Mobile app security checking in two parts with a lyrical afterword (Part II)

Part two: Attack Surface

So, we finally got a list with possible security issues.

What should we do next?

Definitely, we need someone who would examine this list:
  • To separate real issues from false positives;

Remark: What can be a false positive in our case? For example, Ignore SSL Certificate Error. It does not matter if the issue is found for, let’s say, a graphical redactor and does matter if it’s listed for a bank client app.
  • To perform necessary tests which cannot be done automatically (see the part one);
  • To localize vulnerabilities (it could be that there are some troubles with third party components);
  • To determine vectors of the most possible attacks (see Lyrical Afterword (it’s coming soon));
  • To compose a plan (recommendations) on how to improve security of the analyzed app.

Who can do it? What is the first thing that comes to your mind? Developers or QA guys which have been working on this app? Sure, that’s logical. It seems that they know the app best, doesn’t it? Unfortunately, they are not good at this type of tasks. Why?

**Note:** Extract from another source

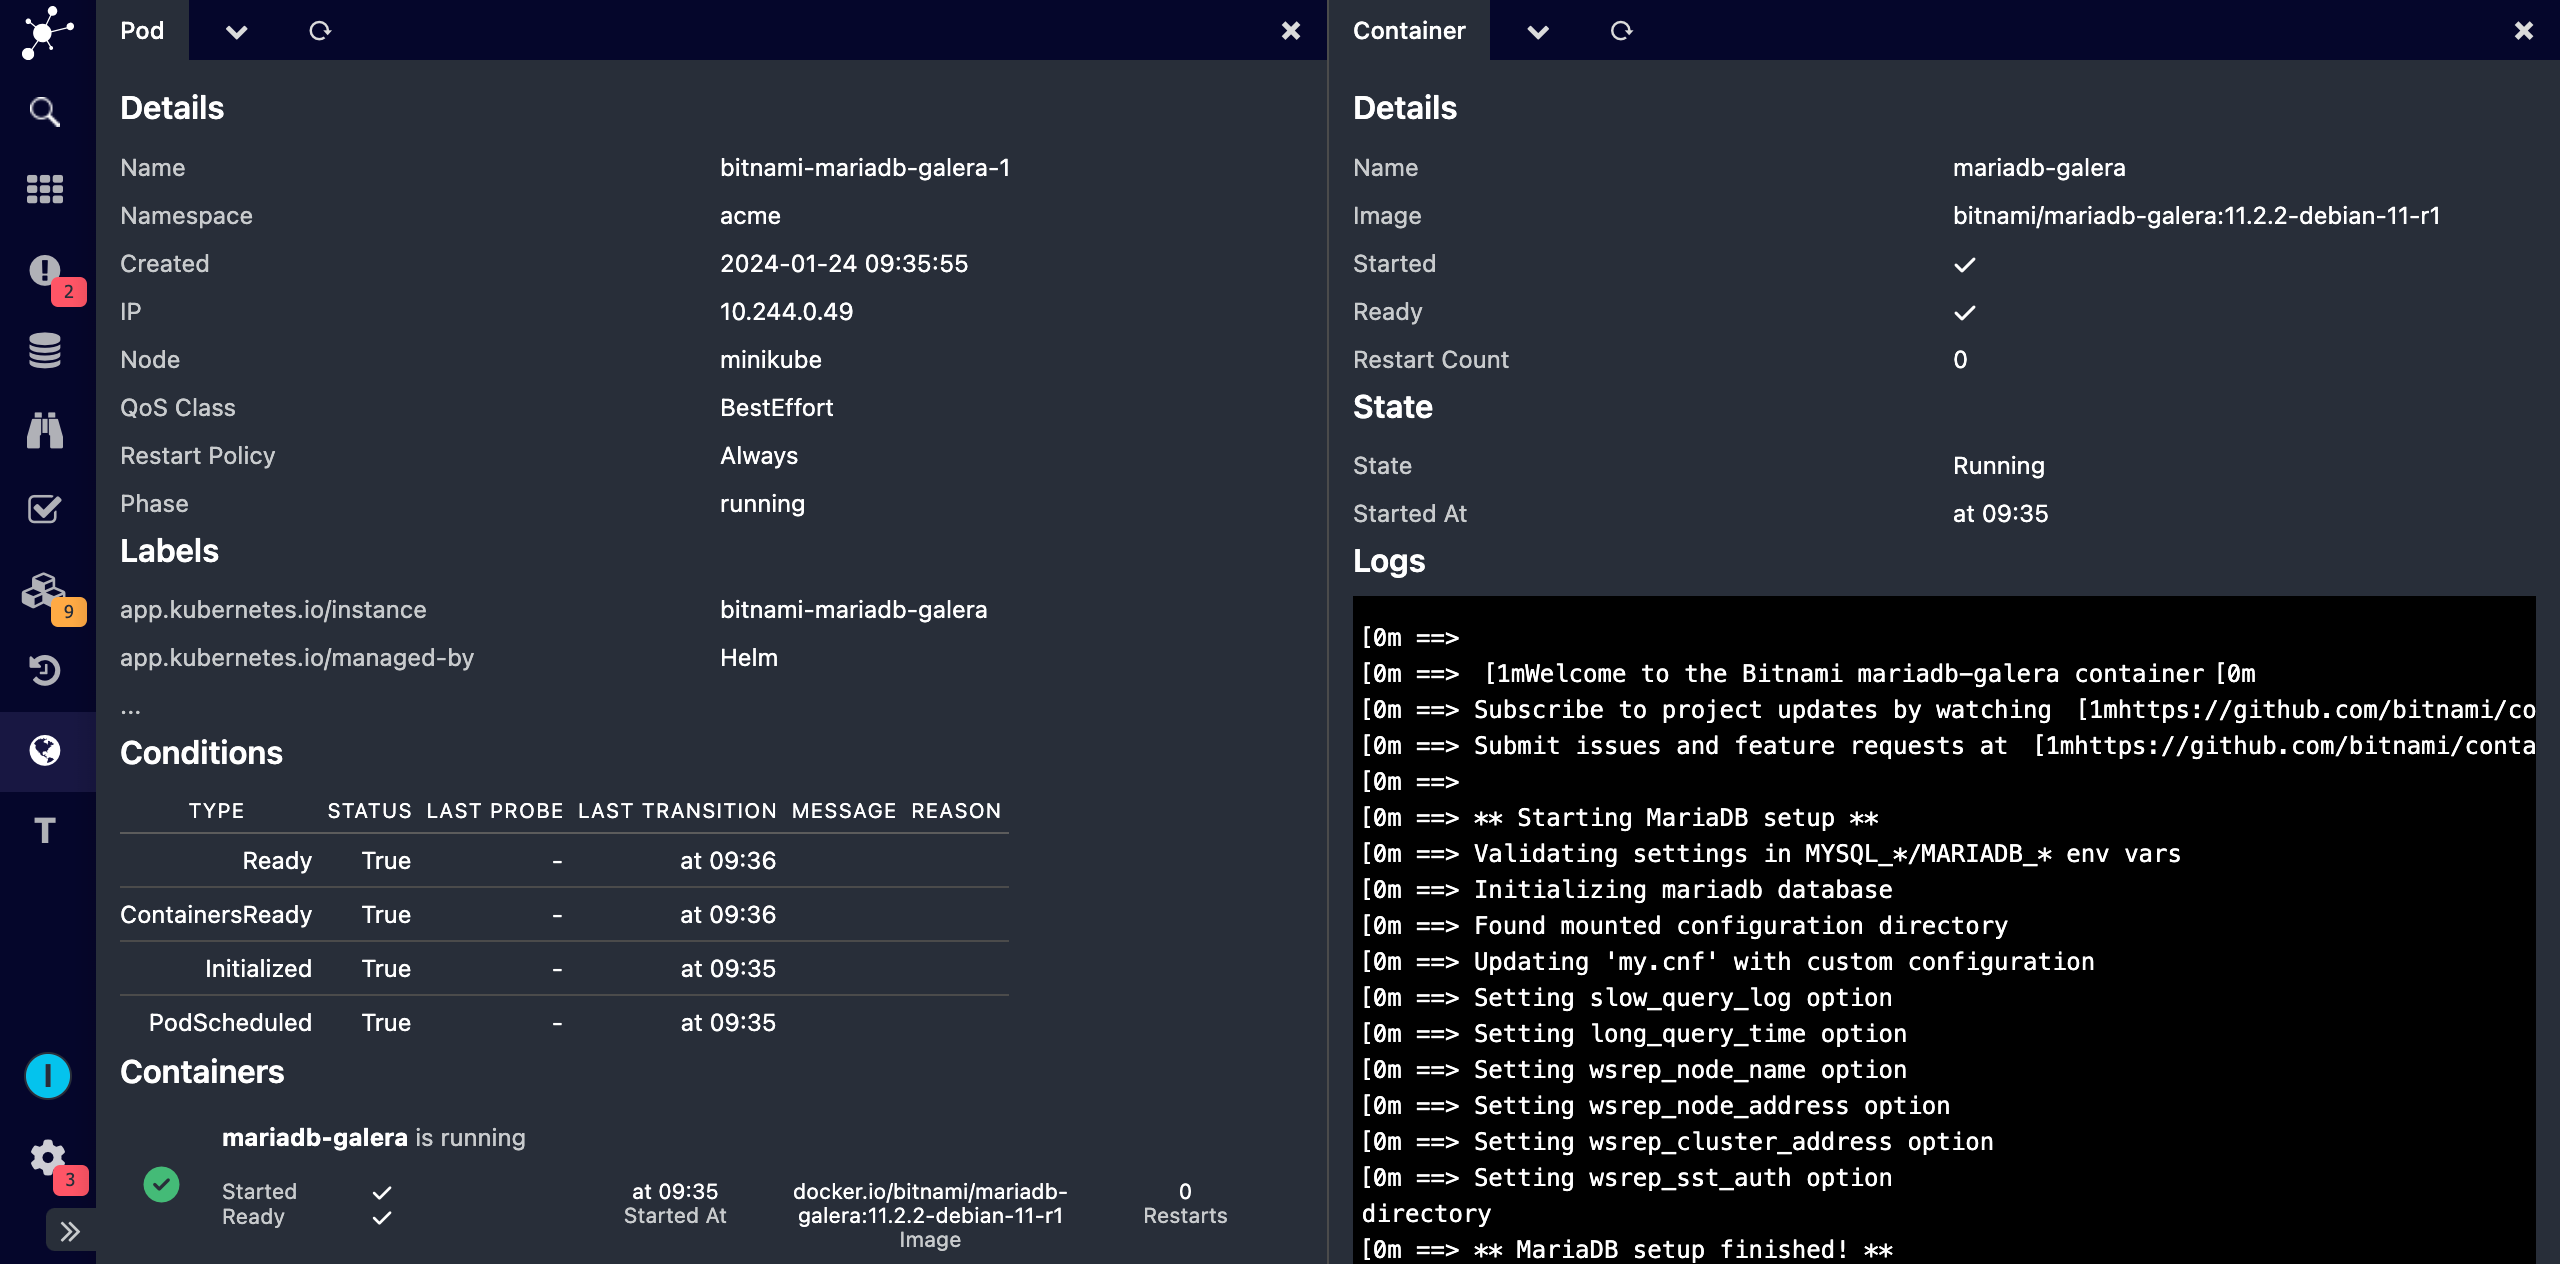Select the database storage icon
Image resolution: width=2560 pixels, height=1264 pixels.
pyautogui.click(x=44, y=348)
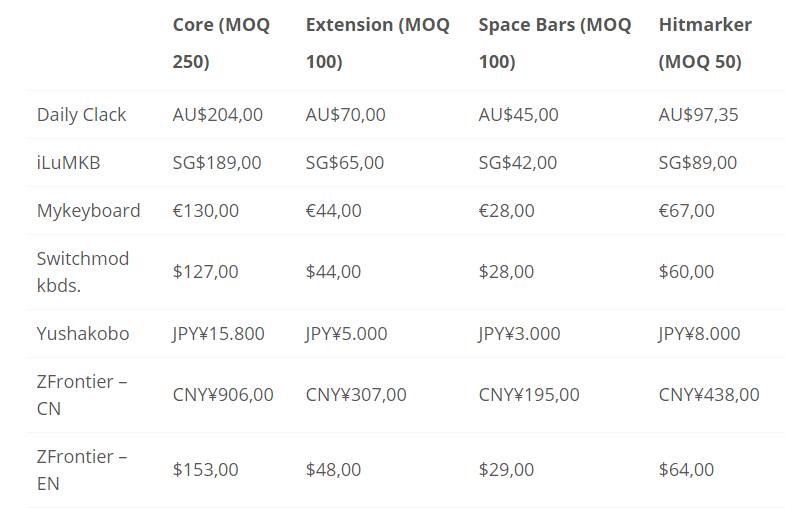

There is a vulnerability in you app.
Agh.... that’s true. But it’s not in our app, it’s in a lib which we use in our app...

You may check this drammatic story about AFNetworking library.

Sometimes developers cannot even think that some things can be used maliously (there is an example of such a story).

Software devs are good at app creating, QA folks are good at app testing. Those who we want are specialists from information security field. They have an unusual vision of how an innocent (at first glance) app can be used in malicious ways. It is exactly what is needed. You may read this sad post with juicy details.

IT security guys are hackers but they are on our side of barricades. They have specific knowledge and specific mind set, which allows them to determine the most possible and profitable ways of invasion (attack surface) and they know how to improve app security. They work in IT security day by day and are very familiar with current security trends (you cannot expect that from devs, since they need to think of security twice in a year).

Large companies or companies offering IT security services may afford a full time security specialist or even a team of security specialists. In general, there is no need to have a security guy in your staff, since IT security expertise or advice is needed from time to time (for example, prior a new app release or a new release of an existing app). Analogy with physicians works well here. It’s good to be informed regarding your health and follow medical recommendations. Should you live in a hospital for it? When you need it, you consult with a specialist and follow his/her recommendations.

It is very common to drop security part during first stages of development. Neglect of security in general may cost a lot.